Wednesday, 26 June 2019

Clock Without Hands by Carson McCullers


 Image result for clock without hands carson mccullers
Clock Without Hands is set in the early 1950s in a small town in Georgia and features four principal characters. JT Malone is a forty year old pharmacist diagnosed with leukaemia and given twelve to sixteen months to live. Judge Fox Clane is a redneck judge with diabetes who is lame following a stroke and lives a life of quiet melancholy, mourning his dead wife and son. His grandson, Jester is a young boy gradually becoming aware of racial prejudice and the tensions in his community. And Sherman Pew is a black boy hired by the Judge to act as his amanuensis and to give him his daily insulin injections. There is an undercurrent of homoerotic desire in Jester for Sherman, but Sherman is increasingly fuelled by indignation at the treatment of blacks in the racist society in which they live. Jester’s father, the judge’s son, committed suicide many years before in circumstances we discover, later, which link him tragically to Sherman. Sherman’s father, we find out late in the novel, was hanged for a crime he probably didn’t commit. This is a novel, then, with a lot of backstory. The narrative meanders along for 180 or so pages before exploding – literally so, with a firebombed house – into life near its conclusion. Even now, though, there are no histrionics. Carson McCullers doesn’t do melodrama: she doesn’t need to.

This, McCullers’s last novel, is certainly her least effective. That isn’t to say it is bad, but it is not a great work, like The Member of the Wedding or The Heart is a Lonely Hunter. The McCullers trademarks are here: loneliness, disconnection, a skewed, black humour. But something is missing. There isn’t quite the heart that is in those earlier novels, the beautiful beating promise of human potential. I’m wary of saying there are no characters here who grab our sympathy the way that Frankie or Mick do, because it’s not that: I consistently argue against criticism of novels on the basis that characters should be likeable. And yet I found myself waiting for and wanting a Frankie to enter the narrative, somebody to anchor it in human emotion. Perhaps it is a sense of hope that is missing here. JT Malone, the nearest character to the central Frankie/Mick role in Clock Without Hands, is too passive. Jester, who could fulfil the role, is not well enough drawn. Sherman, who might have fitted the bill best of all, finally falls into caricature. He could be a cousin of Dr Copeland in The Heart is a Lonely Hunter, wrapped up in himself and his situation, but he does not ring true in the way that the doctor does.

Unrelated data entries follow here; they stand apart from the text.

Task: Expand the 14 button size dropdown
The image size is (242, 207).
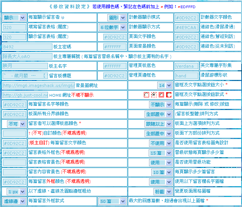Action: pos(165,85)
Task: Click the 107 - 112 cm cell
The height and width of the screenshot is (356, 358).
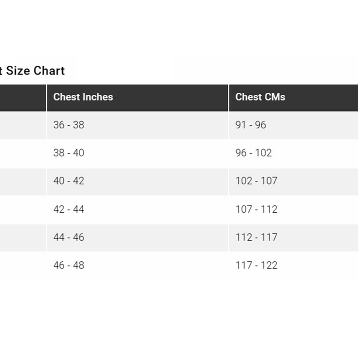Action: coord(256,209)
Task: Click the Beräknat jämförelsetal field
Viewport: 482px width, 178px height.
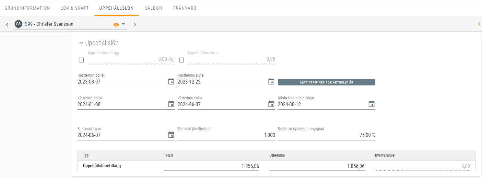Action: click(x=226, y=135)
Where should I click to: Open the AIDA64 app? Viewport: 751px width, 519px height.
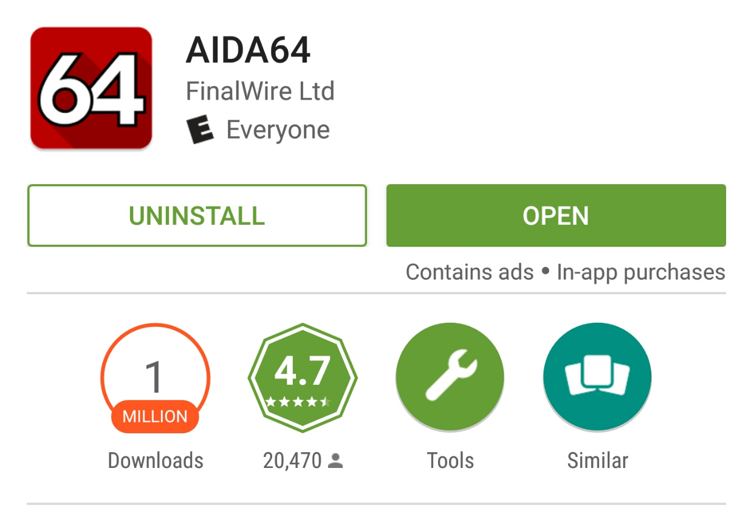click(x=556, y=216)
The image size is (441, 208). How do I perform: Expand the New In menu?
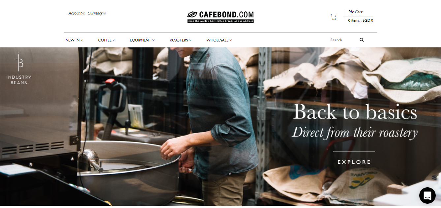tap(74, 40)
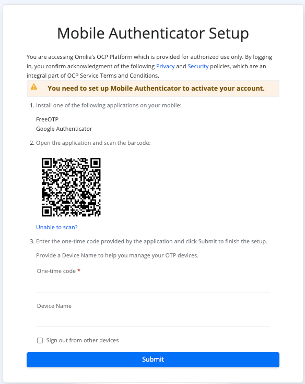Click the 'Mobile Authenticator Setup' heading

pyautogui.click(x=153, y=33)
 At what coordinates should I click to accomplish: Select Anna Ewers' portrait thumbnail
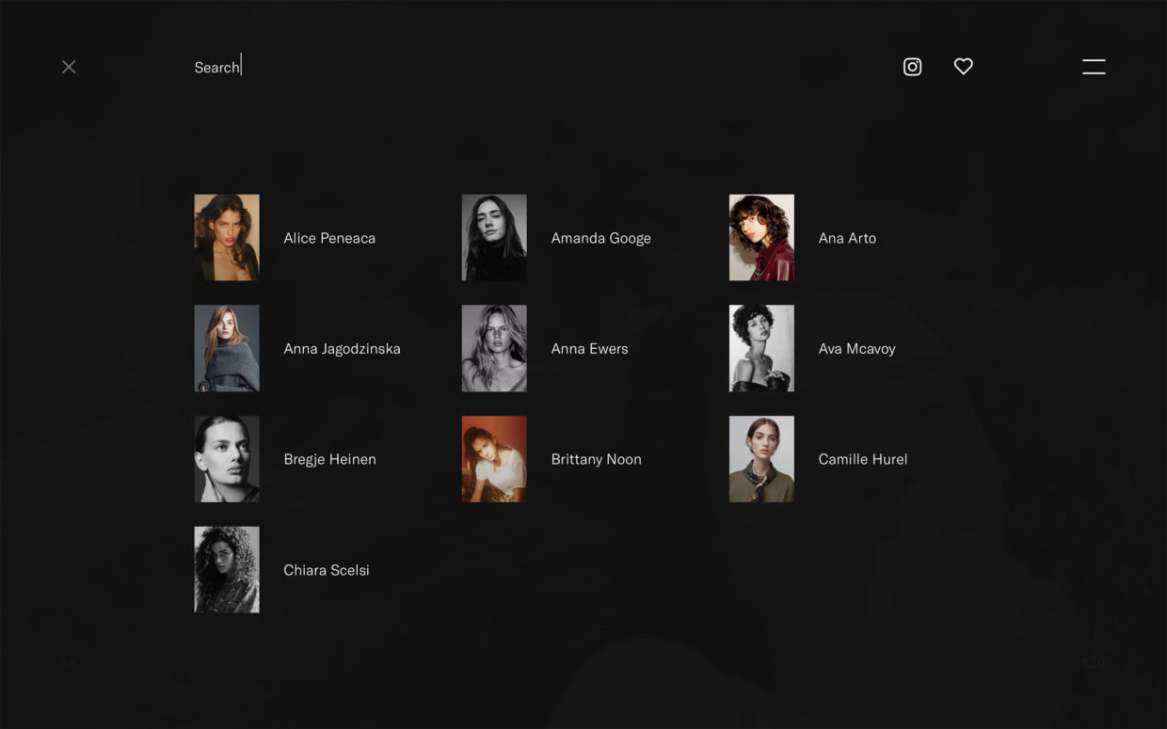[494, 348]
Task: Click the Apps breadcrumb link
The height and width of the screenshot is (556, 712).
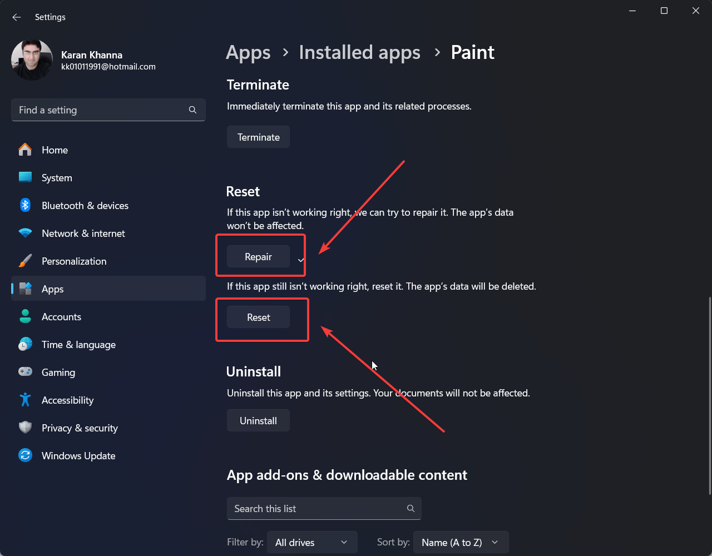Action: [248, 52]
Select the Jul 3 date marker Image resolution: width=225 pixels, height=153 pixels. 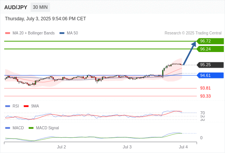coord(127,147)
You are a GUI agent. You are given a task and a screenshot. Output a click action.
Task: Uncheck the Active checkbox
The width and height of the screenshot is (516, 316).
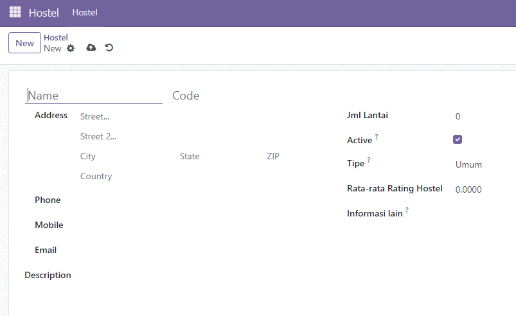pos(458,139)
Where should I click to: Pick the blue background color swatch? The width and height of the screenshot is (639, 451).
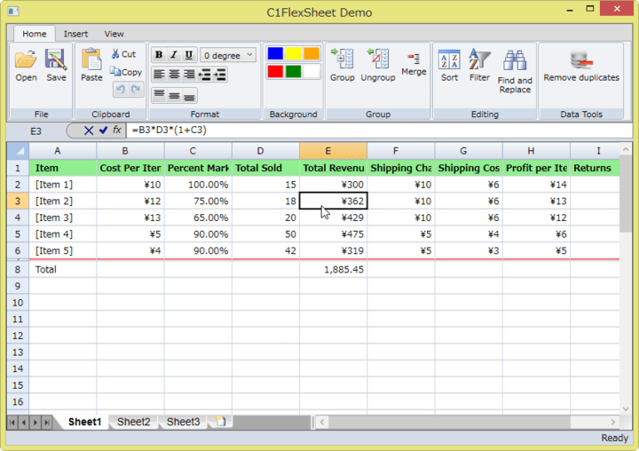275,54
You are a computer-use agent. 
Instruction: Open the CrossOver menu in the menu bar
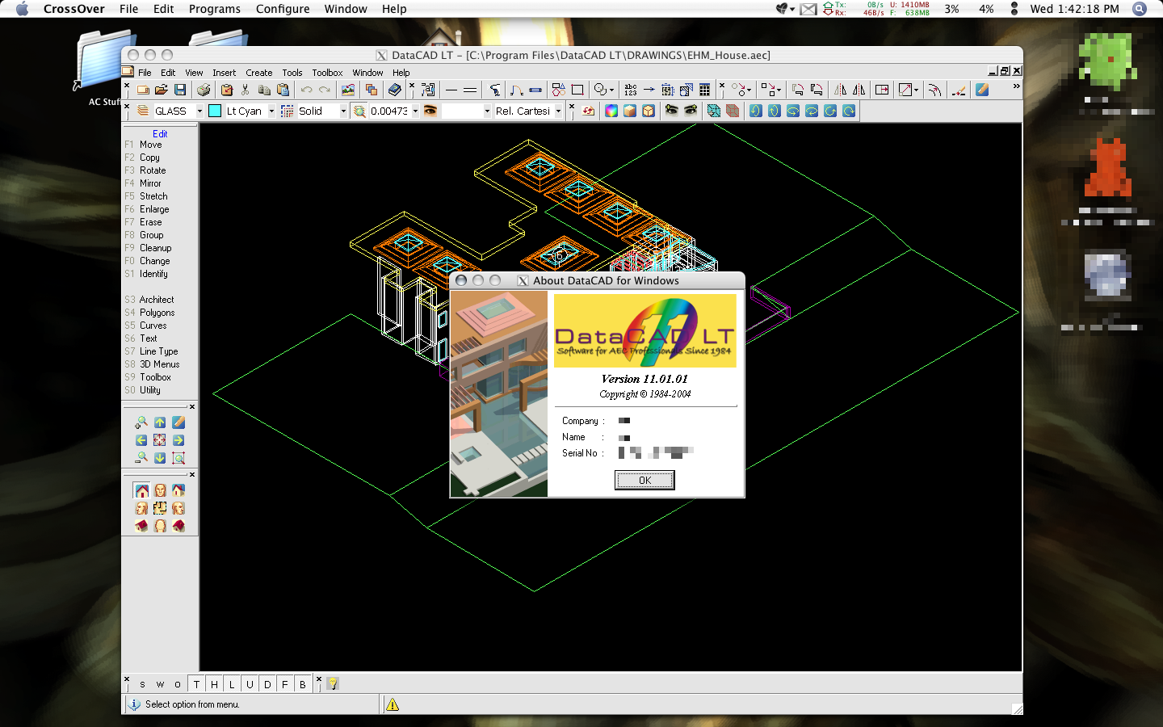[x=73, y=9]
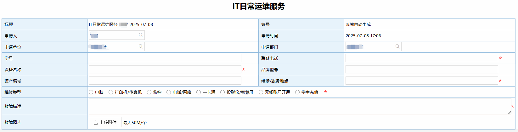Viewport: 518px width, 132px height.
Task: Choose 监控 as repair type
Action: point(149,92)
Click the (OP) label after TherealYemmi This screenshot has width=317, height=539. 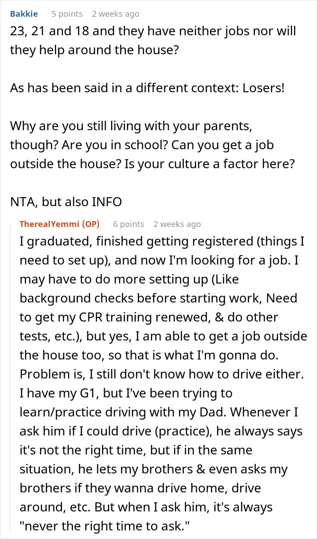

The judge is the most complex character in the novel. In lesser hands he could have been a caricature of the old south, a reactionary stubbornly clinging to the old ways and the old morality. And indeed, the judge is that. He has a history in the Ku Klux Klan; he has an insane passion to pass a Bill in Congress decreeing that old Confederacy currency (which he possesses by the million) be declared legal tender; his response to the events at the conclusion of the novel is chilling. And yet there is more to him than this. His devotion to Sherman, the young black boy, comes close to paternal affection. His view of black people – racist to the core – is imbued with a wrong-headed but nonetheless genuine intention to do them good. He is a man to be pitied. He is still mourning the death of Miss Missy, his wife who died of breast cancer, and his son, who committed suicide after the death of his wife in childbirth. He is an unhappy man, and his passions and cares and concerns feel genuine. It is possible to be simultaneously repelled by and sorry for someone, and in the judge Carson McCullers has created just such an individual.

But it isn’t enough to carry the novel.

I think the biggest disappointment about Clock Without Hands is its evocation of mood. Mood is everything in McCullers. She creates worlds, little sad, hopeful places which draw you in, make you want to be a part of them, even while warning you of their incipient dangers. The mixture of melancholia and hope she conjures is miraculous. But somehow, in Clock Without Hands, it does not come off. I don’t know whether the principal reason is the subject matter, the racism of the south just before desegregation, the casual violence and thoughtless hatred which occurred during that difficult period. While there is a timeless quality to the loneliness of Frankie and Mick in The Member of the Wedding and The Heart is a Lonely Hunter the drama of Clock Without Hands now feels dated. It cannot beguile in the same way as her earlier works.